Exercise directions: Collect each line of the rows below that contains the word "should".

Text and element pointing rows
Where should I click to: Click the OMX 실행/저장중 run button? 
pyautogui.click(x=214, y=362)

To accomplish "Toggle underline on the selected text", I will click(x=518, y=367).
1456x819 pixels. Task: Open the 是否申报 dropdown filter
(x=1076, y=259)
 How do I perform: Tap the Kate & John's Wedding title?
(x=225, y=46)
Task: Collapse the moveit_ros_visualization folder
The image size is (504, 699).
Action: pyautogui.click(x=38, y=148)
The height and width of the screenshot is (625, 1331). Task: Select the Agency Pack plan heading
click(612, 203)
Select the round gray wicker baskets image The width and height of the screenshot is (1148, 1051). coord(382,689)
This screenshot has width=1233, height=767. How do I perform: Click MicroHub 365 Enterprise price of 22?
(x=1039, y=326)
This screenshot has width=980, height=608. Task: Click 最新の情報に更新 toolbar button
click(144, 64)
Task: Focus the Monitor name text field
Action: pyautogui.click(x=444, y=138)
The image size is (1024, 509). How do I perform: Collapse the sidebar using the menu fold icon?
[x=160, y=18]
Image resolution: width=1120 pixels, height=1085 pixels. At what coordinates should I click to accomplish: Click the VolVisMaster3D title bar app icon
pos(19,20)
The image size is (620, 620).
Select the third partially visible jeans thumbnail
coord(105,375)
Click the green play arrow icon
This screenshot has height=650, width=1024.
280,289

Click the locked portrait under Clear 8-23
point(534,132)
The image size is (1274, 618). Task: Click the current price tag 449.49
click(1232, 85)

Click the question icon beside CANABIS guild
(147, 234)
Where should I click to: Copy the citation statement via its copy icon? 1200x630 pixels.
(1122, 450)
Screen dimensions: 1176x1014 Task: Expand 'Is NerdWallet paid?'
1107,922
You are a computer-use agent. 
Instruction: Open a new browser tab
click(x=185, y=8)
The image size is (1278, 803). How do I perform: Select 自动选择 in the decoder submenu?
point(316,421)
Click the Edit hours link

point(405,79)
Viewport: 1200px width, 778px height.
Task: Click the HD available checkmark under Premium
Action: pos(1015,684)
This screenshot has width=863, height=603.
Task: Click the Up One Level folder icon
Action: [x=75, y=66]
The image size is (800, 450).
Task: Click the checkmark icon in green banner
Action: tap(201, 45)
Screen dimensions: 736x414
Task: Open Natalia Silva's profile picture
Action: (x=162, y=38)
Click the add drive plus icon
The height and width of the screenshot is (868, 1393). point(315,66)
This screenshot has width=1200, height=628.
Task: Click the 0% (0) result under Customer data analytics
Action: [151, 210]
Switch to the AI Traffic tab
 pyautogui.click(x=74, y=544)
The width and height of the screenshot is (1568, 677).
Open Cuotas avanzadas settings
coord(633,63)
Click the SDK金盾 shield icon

Exercise result:
Where should I click to: Click the OMX 실행/저장중 run button? 
Image resolution: width=1120 pixels, height=1085 pixels. At what coordinates should I click to accomplish: Click the VolVisMaster3D title bar app icon
Where should I click to: Copy the citation statement via its copy icon? 1200x630 pixels.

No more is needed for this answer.